Directions for this task:
Would you write out all the records again, exactly?

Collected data
^^^^
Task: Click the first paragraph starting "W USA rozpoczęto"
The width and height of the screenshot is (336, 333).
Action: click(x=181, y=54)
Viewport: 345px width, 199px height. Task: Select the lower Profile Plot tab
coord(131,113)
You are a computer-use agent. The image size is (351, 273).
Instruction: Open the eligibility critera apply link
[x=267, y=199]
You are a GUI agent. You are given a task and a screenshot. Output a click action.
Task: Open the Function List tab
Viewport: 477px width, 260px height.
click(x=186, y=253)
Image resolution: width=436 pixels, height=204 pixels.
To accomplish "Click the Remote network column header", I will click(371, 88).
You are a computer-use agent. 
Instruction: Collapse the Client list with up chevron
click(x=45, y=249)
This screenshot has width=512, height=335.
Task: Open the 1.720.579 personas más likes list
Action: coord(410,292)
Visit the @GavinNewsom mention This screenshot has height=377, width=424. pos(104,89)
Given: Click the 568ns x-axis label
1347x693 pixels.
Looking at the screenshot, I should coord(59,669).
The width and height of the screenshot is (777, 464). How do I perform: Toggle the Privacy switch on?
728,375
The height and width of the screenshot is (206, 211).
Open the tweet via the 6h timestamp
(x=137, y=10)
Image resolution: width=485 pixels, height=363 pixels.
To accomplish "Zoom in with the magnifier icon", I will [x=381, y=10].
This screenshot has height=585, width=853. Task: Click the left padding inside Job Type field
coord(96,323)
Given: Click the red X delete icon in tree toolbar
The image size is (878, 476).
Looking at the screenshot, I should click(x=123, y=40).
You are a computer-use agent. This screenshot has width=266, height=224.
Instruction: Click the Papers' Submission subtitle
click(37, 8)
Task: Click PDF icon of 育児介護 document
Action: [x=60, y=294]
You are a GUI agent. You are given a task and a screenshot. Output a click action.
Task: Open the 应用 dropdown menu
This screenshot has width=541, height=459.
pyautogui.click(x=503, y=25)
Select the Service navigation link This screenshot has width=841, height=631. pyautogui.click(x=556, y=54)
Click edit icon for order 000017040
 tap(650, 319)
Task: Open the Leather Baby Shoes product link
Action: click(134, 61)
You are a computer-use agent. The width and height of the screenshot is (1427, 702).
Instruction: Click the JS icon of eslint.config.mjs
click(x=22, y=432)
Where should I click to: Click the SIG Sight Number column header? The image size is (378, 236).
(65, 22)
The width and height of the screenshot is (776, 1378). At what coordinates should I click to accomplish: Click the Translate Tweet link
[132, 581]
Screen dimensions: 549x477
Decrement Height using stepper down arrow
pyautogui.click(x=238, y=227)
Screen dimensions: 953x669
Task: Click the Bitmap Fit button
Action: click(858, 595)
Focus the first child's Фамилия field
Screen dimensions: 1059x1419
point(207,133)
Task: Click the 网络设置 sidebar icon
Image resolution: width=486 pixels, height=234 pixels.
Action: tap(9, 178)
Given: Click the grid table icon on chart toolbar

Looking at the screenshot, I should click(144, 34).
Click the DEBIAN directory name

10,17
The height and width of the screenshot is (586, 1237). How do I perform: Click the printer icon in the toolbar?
^^^^
Task output:
Task: Click the first paragraph starting "W USA rozpoczęto"
The width and height of the screenshot is (336, 333).
Action: click(x=181, y=54)
Viewport: 345px width, 199px height. Task: Select the lower Profile Plot tab
coord(131,113)
You are a computer-use agent. The image size is (351, 273).
Instruction: Open the eligibility critera apply link
[x=267, y=199]
You are a GUI agent. You are given a task and a screenshot. Output a click action.
Task: Open the Function List tab
Viewport: 477px width, 260px height.
click(x=186, y=253)
Image resolution: width=436 pixels, height=204 pixels.
To accomplish "Click the Remote network column header", I will click(371, 88).
You are a computer-use agent. 
Instruction: Collapse the Client list with up chevron
click(x=45, y=249)
This screenshot has width=512, height=335.
Task: Open the 1.720.579 personas más likes list
Action: coord(410,292)
Visit the @GavinNewsom mention This screenshot has height=377, width=424. pos(104,89)
Given: Click the 568ns x-axis label
1347x693 pixels.
Looking at the screenshot, I should coord(59,669).
The width and height of the screenshot is (777, 464). How do I perform: Toggle the Privacy switch on?
728,375
The height and width of the screenshot is (206, 211).
Open the tweet via the 6h timestamp
(x=137, y=10)
Image resolution: width=485 pixels, height=363 pixels.
To accomplish "Zoom in with the magnifier icon", I will [x=381, y=10].
This screenshot has height=585, width=853. Task: Click the left padding inside Job Type field
coord(96,323)
Given: Click the red X delete icon in tree toolbar
The image size is (878, 476).
Looking at the screenshot, I should click(x=123, y=40).
You are a computer-use agent. This screenshot has width=266, height=224.
Instruction: Click the Papers' Submission subtitle
click(37, 8)
Task: Click PDF icon of 育児介護 document
Action: [x=60, y=294]
You are a GUI agent. You are given a task and a screenshot. Output a click action.
Task: Open the 应用 dropdown menu
This screenshot has width=541, height=459.
pyautogui.click(x=503, y=25)
Select the Service navigation link This screenshot has width=841, height=631. pyautogui.click(x=556, y=54)
Click edit icon for order 000017040
 tap(650, 319)
Task: Open the Leather Baby Shoes product link
Action: click(134, 61)
You are a computer-use agent. The width and height of the screenshot is (1427, 702).
Instruction: Click the JS icon of eslint.config.mjs
click(x=22, y=432)
Where should I click to: Click the SIG Sight Number column header? The image size is (378, 236).
(65, 22)
The width and height of the screenshot is (776, 1378). At what coordinates should I click to accomplish: Click the Translate Tweet link
[132, 581]
Screen dimensions: 549x477
Decrement Height using stepper down arrow
pyautogui.click(x=238, y=227)
Screen dimensions: 953x669
Task: Click the Bitmap Fit button
Action: click(858, 595)
Focus the first child's Фамилия field
Screen dimensions: 1059x1419
point(207,133)
Task: Click the 网络设置 sidebar icon
Image resolution: width=486 pixels, height=234 pixels.
Action: tap(9, 178)
Given: Click the grid table icon on chart toolbar

Looking at the screenshot, I should click(144, 34).
Click the DEBIAN directory name

10,17
The height and width of the screenshot is (586, 1237). How do I perform: Click the printer icon in the toolbar?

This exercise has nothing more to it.